Aim of the exercise
Convert the lines into a numbered list, starting with the line that contains "Image resolution: width=1456" and going on through the line that contains "(1445, 231)", both included. Leave out any blank lines.

Supplied entries
/---
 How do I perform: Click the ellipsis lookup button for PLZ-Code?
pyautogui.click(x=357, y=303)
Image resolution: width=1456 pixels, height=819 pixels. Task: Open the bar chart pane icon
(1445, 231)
\---
/---
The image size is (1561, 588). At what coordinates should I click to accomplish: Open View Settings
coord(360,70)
\---
/---
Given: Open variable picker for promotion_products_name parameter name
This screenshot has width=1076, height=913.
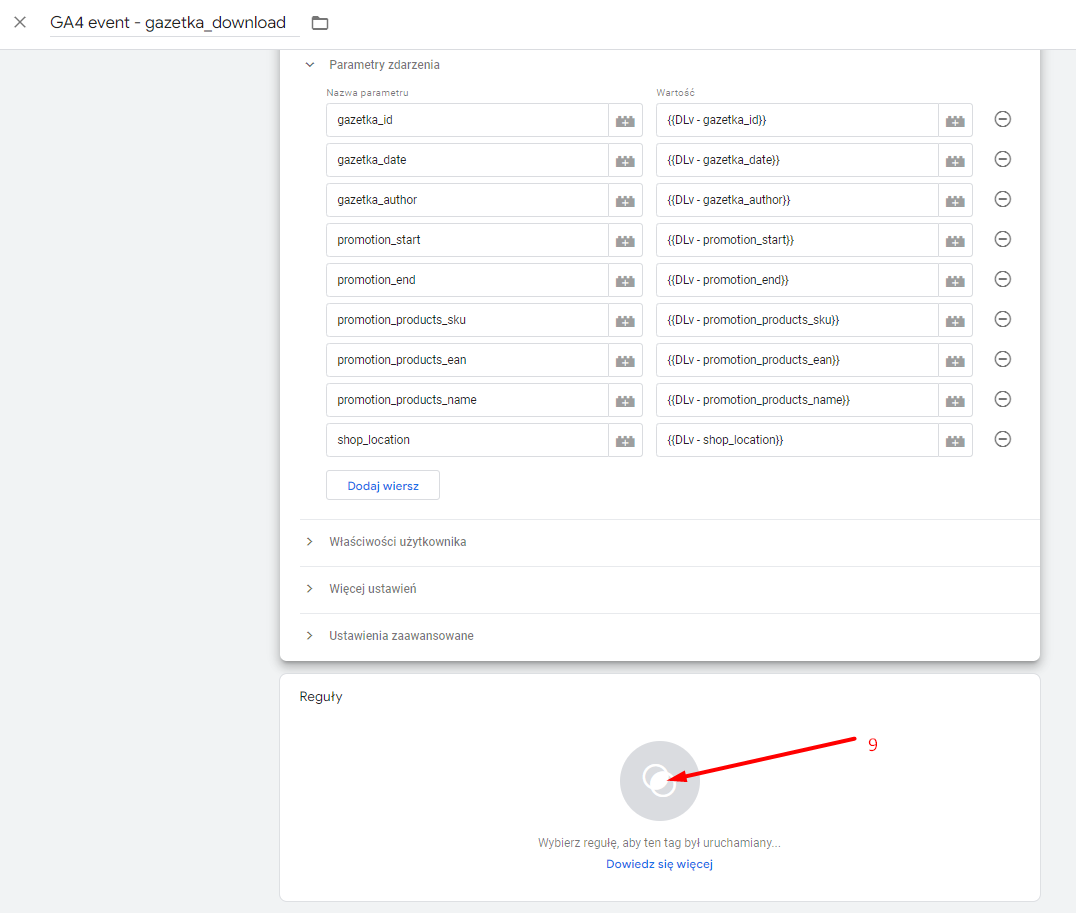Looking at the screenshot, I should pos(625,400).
\---
Task solution
1. Image resolution: width=1456 pixels, height=819 pixels. Task: Open the bar chart pane icon
2. (1445, 231)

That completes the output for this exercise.